### What to work on
Each line from the one containing "Viewport: 853px width, 424px height." through the last line of the records below is to be repeated as written, with nothing added.

### The records
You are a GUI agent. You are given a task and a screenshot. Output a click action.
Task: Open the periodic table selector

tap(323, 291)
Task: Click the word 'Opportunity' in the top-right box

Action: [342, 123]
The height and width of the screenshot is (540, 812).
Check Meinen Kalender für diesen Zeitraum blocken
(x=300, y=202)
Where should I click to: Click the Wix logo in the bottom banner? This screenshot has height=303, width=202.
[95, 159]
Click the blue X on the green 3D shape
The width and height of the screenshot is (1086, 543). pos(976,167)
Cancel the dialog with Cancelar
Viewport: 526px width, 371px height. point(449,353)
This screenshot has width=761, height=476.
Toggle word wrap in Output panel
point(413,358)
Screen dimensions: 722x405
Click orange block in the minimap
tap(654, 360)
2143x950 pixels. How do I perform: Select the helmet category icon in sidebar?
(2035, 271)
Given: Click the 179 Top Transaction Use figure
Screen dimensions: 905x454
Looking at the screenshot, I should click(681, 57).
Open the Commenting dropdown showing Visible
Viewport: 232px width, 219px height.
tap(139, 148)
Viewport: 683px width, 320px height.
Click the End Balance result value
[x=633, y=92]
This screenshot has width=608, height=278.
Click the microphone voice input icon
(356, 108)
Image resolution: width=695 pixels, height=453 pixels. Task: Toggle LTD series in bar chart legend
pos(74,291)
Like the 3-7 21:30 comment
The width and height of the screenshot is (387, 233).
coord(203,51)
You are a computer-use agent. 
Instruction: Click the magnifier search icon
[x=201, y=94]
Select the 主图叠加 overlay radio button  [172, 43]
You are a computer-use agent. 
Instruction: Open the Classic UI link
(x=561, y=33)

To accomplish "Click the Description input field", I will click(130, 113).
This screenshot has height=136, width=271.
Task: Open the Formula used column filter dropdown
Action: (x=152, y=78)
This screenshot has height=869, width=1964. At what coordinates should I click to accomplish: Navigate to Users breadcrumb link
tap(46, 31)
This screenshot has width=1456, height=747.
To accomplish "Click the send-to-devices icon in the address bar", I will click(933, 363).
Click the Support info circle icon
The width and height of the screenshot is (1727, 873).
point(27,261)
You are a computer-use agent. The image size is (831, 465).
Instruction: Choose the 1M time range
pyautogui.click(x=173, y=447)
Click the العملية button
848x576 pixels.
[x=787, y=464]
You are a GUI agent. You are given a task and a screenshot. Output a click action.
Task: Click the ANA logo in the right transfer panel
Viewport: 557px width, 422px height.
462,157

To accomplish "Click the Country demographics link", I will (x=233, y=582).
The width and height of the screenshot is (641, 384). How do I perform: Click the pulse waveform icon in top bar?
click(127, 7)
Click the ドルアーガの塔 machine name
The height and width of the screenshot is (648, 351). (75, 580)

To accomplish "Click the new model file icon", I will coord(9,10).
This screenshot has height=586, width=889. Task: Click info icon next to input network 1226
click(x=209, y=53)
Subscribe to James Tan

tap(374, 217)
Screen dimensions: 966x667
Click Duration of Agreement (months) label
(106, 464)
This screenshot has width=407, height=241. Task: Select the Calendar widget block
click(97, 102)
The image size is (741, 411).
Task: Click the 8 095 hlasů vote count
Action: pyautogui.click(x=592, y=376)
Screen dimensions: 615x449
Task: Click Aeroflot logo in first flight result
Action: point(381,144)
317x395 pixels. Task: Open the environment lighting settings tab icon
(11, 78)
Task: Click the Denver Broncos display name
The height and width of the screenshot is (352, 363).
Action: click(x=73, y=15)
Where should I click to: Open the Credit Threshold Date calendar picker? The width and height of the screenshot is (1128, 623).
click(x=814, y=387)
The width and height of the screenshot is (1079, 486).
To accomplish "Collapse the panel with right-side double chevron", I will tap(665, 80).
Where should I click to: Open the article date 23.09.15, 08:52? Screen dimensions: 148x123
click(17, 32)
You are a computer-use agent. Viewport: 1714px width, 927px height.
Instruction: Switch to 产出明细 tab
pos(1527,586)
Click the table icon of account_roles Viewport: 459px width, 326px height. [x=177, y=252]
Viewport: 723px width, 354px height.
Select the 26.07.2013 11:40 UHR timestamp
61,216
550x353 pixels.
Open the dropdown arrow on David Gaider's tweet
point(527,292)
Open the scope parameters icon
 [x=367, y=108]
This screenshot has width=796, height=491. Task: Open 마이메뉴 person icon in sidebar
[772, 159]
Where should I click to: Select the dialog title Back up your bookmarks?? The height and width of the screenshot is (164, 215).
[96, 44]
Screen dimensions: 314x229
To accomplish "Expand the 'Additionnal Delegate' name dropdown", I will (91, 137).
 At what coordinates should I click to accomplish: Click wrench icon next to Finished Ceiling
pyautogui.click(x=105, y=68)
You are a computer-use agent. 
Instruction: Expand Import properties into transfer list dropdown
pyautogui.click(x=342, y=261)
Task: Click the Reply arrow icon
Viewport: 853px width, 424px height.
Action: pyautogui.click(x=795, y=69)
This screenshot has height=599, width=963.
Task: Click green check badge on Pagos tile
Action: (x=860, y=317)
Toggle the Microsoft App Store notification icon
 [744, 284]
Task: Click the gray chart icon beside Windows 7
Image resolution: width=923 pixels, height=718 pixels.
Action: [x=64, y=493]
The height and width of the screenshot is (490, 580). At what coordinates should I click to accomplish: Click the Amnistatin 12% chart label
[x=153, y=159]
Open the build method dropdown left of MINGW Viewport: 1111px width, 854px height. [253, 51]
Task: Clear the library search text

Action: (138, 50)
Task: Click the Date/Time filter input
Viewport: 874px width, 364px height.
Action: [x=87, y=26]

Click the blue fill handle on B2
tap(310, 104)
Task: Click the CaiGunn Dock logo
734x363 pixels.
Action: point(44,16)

### Task answer
Viewport: 853px width, 424px height.
Action: pyautogui.click(x=795, y=69)
This screenshot has height=599, width=963.
Task: Click green check badge on Pagos tile
Action: (x=860, y=317)
Toggle the Microsoft App Store notification icon
 [744, 284]
Task: Click the gray chart icon beside Windows 7
Image resolution: width=923 pixels, height=718 pixels.
Action: [x=64, y=493]
The height and width of the screenshot is (490, 580). At what coordinates should I click to accomplish: Click the Amnistatin 12% chart label
[x=153, y=159]
Open the build method dropdown left of MINGW Viewport: 1111px width, 854px height. [253, 51]
Task: Clear the library search text

Action: (138, 50)
Task: Click the Date/Time filter input
Viewport: 874px width, 364px height.
Action: [x=87, y=26]

Click the blue fill handle on B2
tap(310, 104)
Task: Click the CaiGunn Dock logo
734x363 pixels.
Action: point(44,16)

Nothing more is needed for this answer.